→ Work required:
From the blog post about The DaVinci Code, list every person identified by a personal name. Count each person once even if they appear under more than one name, and leave out names that appear only inside the title of a work.

** begin Text **

Monday, February 8, 2010

DaVinci Code Revisited

I have written in the past matters concerning The DaVinci Code novel and film, written by Dan Brown, who uses his theory and beliefs and produces it in fiction form for readers to speculate on their own – causing a stir within Christendom and something to buzz about in blogs across cyberspace. Indeed, National Geographic made it a centerpiece for articles and a newer program concerning The Lost Gospel of Judas that is available on DVD. I wondered what the buzz was all about, considering it was written as a “what if” murder/mystery novel that takes place in modern times using excerpts from history and mysteries therein to create an interesting story and a movie of intrigue and action. 



I presume the Vatican’s outcry came from the depiction of the secret society/sect within the Vatican itself. It may have had an underlying complaint against the Vatican and its long history, but then historical accounts showed that Papal history was full of corrupted, even evil, popes and officials of the Church. It is truth and it is part of its history.
Before I begin, I would ask you to please properly link anything you reproduce here because some of this is part of my copyrighted manuscript.
As Dan Brown stated:
…almost everything our fathers taught us about Christ is false.
And so the argument goes. But where did it begin?
In 325 there was a meeting of bishops of the newly formed community of Christ’s followers, legacy of the Apostles (disciples of Jesus of Nazareth, called the Apostles) who were long gone from this Earth, at a city by the name of Nicea, which is in modern-day Turkey (along with the seven cities of the first churches, including the most famous - Ephesus). The meeting was to consolidate the first churches under one power, which became the Roman Catholic Church, the first in Christendom, which later would be called the Vatican that never existed before the First Council of Nicea met, and as Dan Brown points out initiated by Emperor Constantine of Rome.
Reading site postings on the subject, like Y-Jesus, one wonders what the Christians are so disturbed about. If their beliefs are concrete and their history correct, why would they be afraid of an author of a novel?
And during that historic meeting in Nicea, an Alexandrian theologian by the name of Arius argued that Jesus was undoubtedly a remarkable leader, but he was not God in flesh. This was the time before heresy became a common word and before the council in 325 AD had created a central authority and had put together the Canon – an established doctrine and the authorized collection of books that became known as the Bible, divided into the Old and New Testaments.

** end Text **
** begin Entries **

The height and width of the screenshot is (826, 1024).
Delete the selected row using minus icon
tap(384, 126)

** end Entries **
** begin Entries **

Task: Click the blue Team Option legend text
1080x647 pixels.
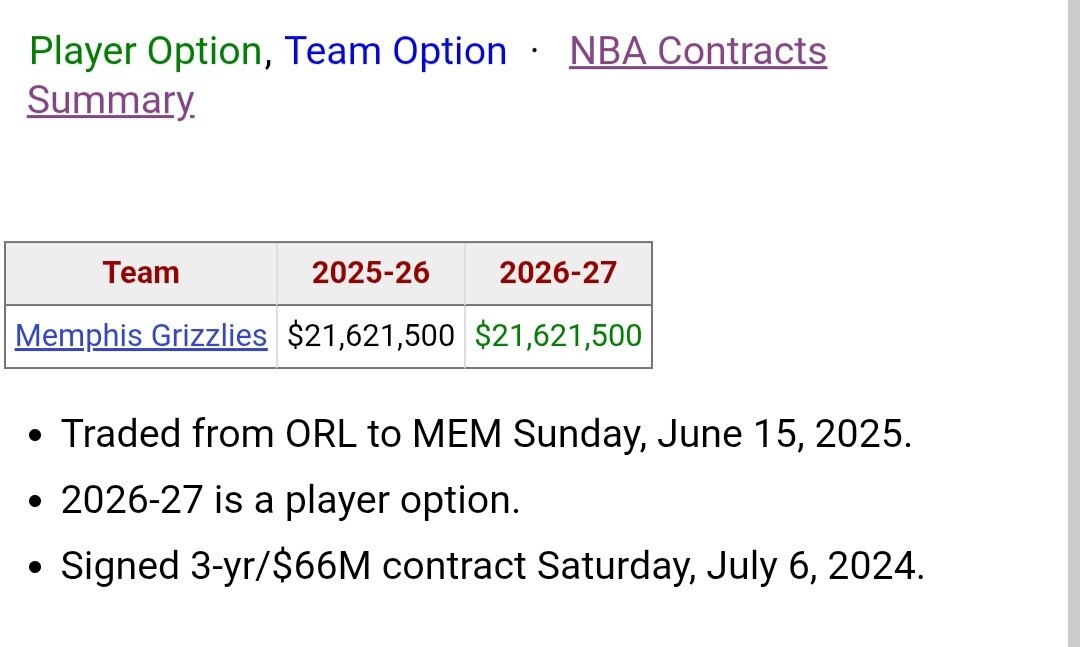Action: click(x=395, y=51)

** end Entries **
** begin Entries **

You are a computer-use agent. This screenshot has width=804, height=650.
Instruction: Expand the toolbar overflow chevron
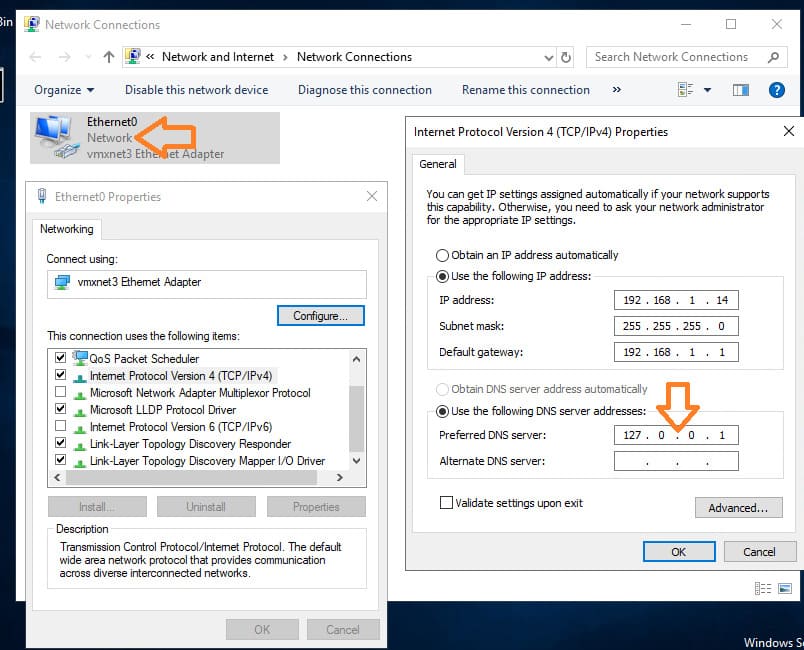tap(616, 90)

** end Entries **

→ Finished answer:
- Dan Brown
- Jesus of Nazareth (also called Christ)
- Emperor Constantine
- Arius